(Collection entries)
________________________________________

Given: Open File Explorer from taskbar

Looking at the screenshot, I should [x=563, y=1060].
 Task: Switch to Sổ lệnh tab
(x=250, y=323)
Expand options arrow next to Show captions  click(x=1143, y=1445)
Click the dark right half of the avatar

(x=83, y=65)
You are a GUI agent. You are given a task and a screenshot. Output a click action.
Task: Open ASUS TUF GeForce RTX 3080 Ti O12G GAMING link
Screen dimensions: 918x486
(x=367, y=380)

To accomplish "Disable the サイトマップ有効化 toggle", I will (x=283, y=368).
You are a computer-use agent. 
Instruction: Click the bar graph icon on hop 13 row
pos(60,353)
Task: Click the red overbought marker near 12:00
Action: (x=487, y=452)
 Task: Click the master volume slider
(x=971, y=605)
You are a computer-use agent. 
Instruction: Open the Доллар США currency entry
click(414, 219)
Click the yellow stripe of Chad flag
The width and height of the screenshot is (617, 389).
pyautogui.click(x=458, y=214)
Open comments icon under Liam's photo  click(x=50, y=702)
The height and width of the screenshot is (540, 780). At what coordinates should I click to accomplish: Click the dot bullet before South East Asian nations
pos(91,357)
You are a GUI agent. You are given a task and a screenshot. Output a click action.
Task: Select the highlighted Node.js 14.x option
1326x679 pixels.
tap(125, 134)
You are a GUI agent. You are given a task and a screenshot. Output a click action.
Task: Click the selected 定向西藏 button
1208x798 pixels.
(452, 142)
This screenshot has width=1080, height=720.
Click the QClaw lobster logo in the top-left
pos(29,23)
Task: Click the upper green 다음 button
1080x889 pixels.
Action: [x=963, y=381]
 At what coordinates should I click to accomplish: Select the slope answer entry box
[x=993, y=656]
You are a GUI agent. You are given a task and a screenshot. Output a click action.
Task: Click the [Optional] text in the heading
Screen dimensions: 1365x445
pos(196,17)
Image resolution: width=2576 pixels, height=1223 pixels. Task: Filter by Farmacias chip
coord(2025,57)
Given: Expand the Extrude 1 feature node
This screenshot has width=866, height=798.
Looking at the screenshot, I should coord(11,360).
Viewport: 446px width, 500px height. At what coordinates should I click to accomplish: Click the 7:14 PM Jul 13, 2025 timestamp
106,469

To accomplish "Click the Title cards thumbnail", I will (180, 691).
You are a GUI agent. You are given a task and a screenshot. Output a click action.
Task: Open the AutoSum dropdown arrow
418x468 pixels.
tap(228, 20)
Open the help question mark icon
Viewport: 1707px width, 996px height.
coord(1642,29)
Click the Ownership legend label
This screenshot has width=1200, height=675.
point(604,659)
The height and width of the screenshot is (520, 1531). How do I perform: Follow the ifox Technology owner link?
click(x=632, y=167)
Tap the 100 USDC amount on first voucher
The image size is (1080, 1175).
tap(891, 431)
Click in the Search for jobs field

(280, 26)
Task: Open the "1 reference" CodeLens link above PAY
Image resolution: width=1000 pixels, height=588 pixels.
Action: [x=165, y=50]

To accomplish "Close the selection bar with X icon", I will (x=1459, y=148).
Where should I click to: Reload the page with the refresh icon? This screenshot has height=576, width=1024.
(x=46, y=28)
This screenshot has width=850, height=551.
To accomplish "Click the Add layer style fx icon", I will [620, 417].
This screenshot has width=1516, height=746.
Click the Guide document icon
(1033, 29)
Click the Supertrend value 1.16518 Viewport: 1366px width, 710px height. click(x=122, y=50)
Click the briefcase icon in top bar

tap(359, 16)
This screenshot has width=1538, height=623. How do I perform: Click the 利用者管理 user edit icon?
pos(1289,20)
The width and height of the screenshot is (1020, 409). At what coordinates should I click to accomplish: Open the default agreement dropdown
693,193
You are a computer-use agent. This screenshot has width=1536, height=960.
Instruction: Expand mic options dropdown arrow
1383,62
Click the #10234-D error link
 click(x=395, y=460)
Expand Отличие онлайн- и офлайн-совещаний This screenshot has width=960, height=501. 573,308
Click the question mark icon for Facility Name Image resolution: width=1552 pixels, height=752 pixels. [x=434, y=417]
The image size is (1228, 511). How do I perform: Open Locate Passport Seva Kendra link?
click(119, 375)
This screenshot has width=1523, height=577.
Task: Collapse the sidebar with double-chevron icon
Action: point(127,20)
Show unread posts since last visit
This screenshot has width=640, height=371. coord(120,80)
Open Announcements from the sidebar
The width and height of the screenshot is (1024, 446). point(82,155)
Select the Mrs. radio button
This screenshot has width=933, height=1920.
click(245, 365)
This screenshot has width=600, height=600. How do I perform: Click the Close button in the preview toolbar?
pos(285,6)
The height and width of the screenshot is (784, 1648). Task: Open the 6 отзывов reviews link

________________________________________

__Exercise objective__.
Which lines in the records above contain the word "will"? Return each of them.

__The completed task__.
To accomplish "Disable the サイトマップ有効化 toggle", I will (x=283, y=368).
To accomplish "Click the Title cards thumbnail", I will (180, 691).
To accomplish "Close the selection bar with X icon", I will (x=1459, y=148).
To accomplish "Click the Add layer style fx icon", I will [620, 417].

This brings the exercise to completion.